Heute kommt ein sehr persönlicher Text. Dieses Thema beschäftigt mich schon länger und wie so oft habe ich durch “meine” Kinder mehr Klarheit gefunden

Es stört mich schon eine Weile “Meine Kinder” zu sagen, aus einem ganz persönlichen Grund und zwar weil es sich für mich besitzergreifend anfühlt. Meine Kinder sind durch mich gekommen aber sie gehören mir nicht.

Es liegt nicht am Begriff

Mir ist klar dass es auf die Perspektive ankommt und dass man nicht der Meinung ist dass man seine Kinder besitzt nur weil man MEINE Kinder sagt. Ich sage auch weiterhin “Meine Kinder”. Ich wüsste nicht was ich sonst sagen sollte. Ich bin nur sehr dankbar dass mir aufgefallen ist, dass es mir unangenehm ist, so habe ich bei mir nachgebohrt und nachgedacht warum es mich so stört. Wie so oft habe ich die Antwort in meine Kindheit bzw. in der Beziehung zu meinen Eltern gefunden.
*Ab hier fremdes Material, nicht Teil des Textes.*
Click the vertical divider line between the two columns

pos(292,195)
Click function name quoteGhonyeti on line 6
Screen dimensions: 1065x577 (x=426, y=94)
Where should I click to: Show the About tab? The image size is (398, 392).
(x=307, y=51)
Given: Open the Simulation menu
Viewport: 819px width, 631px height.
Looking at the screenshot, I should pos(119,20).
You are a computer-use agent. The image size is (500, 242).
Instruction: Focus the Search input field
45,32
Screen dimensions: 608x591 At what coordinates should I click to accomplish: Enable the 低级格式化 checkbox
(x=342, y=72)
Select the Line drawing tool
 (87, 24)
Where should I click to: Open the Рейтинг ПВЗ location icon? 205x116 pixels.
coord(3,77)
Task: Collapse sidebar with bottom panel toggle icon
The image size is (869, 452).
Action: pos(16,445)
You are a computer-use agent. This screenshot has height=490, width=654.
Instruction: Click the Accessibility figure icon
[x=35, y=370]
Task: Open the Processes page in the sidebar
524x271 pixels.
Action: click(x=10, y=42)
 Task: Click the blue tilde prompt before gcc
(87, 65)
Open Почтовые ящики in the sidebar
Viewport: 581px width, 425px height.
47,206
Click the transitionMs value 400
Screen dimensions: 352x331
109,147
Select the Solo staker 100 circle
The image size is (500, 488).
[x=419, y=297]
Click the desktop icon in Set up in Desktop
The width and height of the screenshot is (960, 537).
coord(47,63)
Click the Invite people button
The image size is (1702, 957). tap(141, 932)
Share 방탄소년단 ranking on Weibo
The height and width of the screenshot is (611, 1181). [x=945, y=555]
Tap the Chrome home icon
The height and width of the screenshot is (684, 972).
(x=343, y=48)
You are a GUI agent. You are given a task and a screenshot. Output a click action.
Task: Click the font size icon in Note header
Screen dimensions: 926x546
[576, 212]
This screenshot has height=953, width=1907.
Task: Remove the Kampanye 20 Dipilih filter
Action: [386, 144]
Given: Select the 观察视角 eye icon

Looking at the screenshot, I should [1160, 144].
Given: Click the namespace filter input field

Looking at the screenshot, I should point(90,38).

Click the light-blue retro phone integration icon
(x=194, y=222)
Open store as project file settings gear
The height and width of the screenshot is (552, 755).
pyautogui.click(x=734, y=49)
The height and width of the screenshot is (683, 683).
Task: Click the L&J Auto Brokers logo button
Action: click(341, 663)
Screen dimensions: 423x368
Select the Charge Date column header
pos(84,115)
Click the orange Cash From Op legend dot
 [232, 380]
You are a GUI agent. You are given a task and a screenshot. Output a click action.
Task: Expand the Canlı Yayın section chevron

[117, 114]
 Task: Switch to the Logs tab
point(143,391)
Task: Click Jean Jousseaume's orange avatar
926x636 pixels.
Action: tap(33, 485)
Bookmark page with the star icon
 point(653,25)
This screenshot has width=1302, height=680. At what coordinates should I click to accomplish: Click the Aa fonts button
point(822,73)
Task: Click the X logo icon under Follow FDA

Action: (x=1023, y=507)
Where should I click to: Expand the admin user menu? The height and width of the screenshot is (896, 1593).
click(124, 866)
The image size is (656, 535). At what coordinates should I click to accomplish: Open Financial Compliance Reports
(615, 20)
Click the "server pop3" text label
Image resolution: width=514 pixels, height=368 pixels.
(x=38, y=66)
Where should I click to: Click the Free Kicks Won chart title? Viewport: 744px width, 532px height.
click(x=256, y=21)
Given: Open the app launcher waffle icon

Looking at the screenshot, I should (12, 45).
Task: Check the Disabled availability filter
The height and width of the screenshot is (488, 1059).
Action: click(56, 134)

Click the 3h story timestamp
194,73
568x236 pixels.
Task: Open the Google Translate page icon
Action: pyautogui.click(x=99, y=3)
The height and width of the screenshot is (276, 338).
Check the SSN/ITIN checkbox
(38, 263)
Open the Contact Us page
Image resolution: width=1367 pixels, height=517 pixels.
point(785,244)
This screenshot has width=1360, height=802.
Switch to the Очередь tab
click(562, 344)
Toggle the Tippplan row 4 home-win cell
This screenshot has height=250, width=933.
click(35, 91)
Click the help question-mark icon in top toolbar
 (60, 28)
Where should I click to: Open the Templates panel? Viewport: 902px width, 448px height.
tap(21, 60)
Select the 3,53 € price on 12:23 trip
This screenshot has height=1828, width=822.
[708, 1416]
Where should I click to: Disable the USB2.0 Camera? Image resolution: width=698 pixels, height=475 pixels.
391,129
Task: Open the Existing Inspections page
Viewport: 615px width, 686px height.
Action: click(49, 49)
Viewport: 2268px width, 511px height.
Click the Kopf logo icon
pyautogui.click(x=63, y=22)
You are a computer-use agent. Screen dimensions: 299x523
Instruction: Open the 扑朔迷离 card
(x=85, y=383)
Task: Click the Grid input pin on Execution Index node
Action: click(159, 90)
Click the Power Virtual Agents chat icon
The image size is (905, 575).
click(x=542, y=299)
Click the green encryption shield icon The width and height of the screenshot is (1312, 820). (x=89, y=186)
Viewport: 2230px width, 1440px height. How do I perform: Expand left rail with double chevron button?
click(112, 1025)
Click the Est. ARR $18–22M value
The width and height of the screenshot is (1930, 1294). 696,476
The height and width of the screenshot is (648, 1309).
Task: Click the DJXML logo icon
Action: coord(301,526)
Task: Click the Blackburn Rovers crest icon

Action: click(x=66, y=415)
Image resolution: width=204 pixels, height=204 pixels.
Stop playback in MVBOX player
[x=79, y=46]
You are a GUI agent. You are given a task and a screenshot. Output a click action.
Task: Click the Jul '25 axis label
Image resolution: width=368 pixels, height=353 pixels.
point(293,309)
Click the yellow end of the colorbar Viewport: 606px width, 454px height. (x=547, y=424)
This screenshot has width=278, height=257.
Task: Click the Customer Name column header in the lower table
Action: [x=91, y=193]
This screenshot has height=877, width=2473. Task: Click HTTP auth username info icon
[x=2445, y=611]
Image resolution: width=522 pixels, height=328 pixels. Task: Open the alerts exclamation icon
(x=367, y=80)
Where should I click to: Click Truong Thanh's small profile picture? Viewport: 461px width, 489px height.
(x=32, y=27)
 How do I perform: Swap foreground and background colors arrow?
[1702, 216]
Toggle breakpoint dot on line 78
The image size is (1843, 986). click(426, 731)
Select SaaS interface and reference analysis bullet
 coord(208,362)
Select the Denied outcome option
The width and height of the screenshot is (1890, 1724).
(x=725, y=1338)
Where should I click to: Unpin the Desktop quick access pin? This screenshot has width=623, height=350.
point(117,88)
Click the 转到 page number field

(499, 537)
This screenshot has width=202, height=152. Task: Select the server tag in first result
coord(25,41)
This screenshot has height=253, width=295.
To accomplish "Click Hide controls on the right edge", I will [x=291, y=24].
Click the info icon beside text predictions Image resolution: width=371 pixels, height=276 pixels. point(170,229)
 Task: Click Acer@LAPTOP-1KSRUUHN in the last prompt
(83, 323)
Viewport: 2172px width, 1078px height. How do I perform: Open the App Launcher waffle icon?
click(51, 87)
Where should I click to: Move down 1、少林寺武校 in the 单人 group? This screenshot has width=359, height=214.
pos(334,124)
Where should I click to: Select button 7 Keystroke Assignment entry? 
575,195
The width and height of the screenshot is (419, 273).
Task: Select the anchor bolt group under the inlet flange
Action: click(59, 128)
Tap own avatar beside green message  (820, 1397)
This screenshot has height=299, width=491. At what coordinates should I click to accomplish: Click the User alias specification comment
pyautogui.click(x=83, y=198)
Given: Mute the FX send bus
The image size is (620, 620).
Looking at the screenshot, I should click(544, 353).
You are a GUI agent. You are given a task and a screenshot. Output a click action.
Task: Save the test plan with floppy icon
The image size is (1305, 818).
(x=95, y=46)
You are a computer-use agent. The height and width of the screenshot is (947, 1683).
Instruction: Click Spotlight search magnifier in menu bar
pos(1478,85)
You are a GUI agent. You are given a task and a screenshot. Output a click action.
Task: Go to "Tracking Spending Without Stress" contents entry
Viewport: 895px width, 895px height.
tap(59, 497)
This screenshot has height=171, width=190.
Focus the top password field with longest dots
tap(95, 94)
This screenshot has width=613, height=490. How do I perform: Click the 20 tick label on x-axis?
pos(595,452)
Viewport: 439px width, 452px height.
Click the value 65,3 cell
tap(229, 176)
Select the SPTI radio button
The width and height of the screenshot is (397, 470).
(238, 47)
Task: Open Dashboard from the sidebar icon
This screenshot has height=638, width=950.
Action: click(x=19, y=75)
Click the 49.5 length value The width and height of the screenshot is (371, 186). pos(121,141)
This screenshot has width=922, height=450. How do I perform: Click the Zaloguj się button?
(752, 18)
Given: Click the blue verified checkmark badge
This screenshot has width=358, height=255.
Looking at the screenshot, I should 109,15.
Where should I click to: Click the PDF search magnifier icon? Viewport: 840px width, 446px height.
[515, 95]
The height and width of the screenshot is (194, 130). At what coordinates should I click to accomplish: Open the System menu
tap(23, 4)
Die Beziehung zu meinem Vater

In dem Fall geht es speziell um die Beziehung zu meinem Vater. Du musst wissen dass sich meine Eltern getrennt haben als ich 5 Jahre alt war. Es war keine friedvolle Trennung, sondern ein böser Kampf mit großen Verletzungen und ewigen Gerichtsverfahren und mein Bruder und ich mittendrin. Ich bin dann bei meiner Mutter groß geworden und ging in den Ferien zu meinem Vater. So wurde es auch vom Richter entschieden.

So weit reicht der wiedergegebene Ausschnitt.